Naso: Great Things From Unexpected Places

Copyright 2011 Neal Joseph Loevinger

Torah Portion: Naso

The good news is, we’re back, and this week’s haftarah is one the most
interesting of the year. The haftarah is from the book of Shoftim, or Judges,
chapter 13, and tells the story of the birth of Shimon, or Samson, the first
Biblical “superhero,” who has a miraculous birth and a life of amazing deeds of
strength, bravery, and some really puzzling decisions (which we’ll discuss
another day.) Our haftarah tells us that Shimshon’s birth was announced to his
parents by an angel, who gave them clear instructions that he was to be raised
as a “nazir,” that is, one who took a special oath of sacred dedication and
refrained from cutting his hair or drinking any sort of intoxicating beverage.
The status of nazir is a bit more complicated than I’m discussing here, but it’s
the clear link between our Torah portion, Naso, and our haftarah; the rules for
the nazirite are given in Bamidbar/Numbers 6, read this week.

The story of Shimshon and his parents is both funny and poignant, and told with great attention to detail. One such detail comes right at the beginning of the story:

“There was a certain man from Zorah, of the stock of Dan, whose name was Manoah
. . ” [Shoftim/ Judges 13:2]

The Bible often tells us about a character’s origins, both geographical and
genealogically; in this case, we learn that Manoach, Shimson’s father, is from a
small place of no particular distinction. In fact, what’s interesting about
Zorah is that the Bible itself tells us that it was first given to the tribe of
Judah (near the modern Israeli city of Beit Shemesh), but then the tribe of Dan
settled there- i.e, Judah apparently didn’t fight over it! Eventually Dan lost
some of its territories, including Zorah, in war and moved north, to the edges
of the kingdom. (I’ll post a map and some references below.) In other words,
Shimson, the great hero, is born in a marginal town to an undistinguished family
of one of the smallest and weakest tribes of Israel.

As R. Hirsch puts it, this fact “could not be without significance.” As I see
it, just as the Torah portion, in teaching us the laws of the nazir, reminds us
that extraordinary spiritual dedication is not reserved for the hereditary
classes of priests and Levites, the haftarah reminds us that extraordinary
individuals can come from the most humble of circumstances. This, in turn, has
two powerful implications:

1) Great things can come from ordinary people who live in undistinguished
places. Therefore, treat everybody as if they were capable of extraordinary
deeds !

2) Great things can come from ordinary people who live in undistinguished
places. Therefore, there’s no excuse for not doing extraordinary deeds !

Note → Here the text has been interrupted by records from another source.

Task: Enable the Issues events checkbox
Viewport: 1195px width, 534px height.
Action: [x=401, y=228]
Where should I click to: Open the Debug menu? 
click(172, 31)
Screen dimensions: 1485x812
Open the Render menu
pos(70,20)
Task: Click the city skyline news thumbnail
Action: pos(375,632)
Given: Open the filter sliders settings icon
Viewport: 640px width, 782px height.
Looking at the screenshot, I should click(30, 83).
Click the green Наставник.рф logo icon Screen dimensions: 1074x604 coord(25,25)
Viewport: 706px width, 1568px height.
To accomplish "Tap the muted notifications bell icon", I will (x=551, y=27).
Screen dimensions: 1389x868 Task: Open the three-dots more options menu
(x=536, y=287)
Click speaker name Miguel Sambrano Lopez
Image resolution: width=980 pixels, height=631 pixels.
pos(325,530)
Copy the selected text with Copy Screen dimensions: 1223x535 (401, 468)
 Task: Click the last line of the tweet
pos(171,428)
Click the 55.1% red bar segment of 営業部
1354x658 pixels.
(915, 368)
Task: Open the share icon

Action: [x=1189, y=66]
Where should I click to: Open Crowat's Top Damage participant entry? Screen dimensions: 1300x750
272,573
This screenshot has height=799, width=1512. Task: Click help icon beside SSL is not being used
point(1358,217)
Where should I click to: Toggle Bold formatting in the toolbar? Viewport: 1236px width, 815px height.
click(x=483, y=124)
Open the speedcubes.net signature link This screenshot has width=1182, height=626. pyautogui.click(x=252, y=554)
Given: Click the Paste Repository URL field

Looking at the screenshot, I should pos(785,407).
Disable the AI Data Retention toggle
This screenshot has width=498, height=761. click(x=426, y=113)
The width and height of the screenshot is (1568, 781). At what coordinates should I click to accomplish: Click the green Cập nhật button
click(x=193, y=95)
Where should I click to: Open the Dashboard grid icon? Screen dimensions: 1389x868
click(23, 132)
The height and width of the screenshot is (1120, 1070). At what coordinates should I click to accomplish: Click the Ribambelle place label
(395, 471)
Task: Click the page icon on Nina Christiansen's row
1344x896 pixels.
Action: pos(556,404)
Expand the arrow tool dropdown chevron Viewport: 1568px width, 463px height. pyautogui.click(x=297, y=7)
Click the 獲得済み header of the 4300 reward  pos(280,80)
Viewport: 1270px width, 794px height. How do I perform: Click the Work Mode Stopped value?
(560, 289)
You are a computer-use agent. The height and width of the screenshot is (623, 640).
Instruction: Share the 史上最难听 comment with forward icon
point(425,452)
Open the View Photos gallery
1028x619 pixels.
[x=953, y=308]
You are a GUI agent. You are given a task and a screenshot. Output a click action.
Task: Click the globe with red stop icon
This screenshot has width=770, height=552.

Not everybody will win great battles over the Philistines (even in the
contemporary sense) but the story of Shimshon reminds us that history is not the
exclusive domain of the elite. Encounters with the Divine can transform us
anywhere, any time, setting us on a new course, no matter where we were born or
how well-connected our parents were. You just never know where an angel might
show up to tell you something important!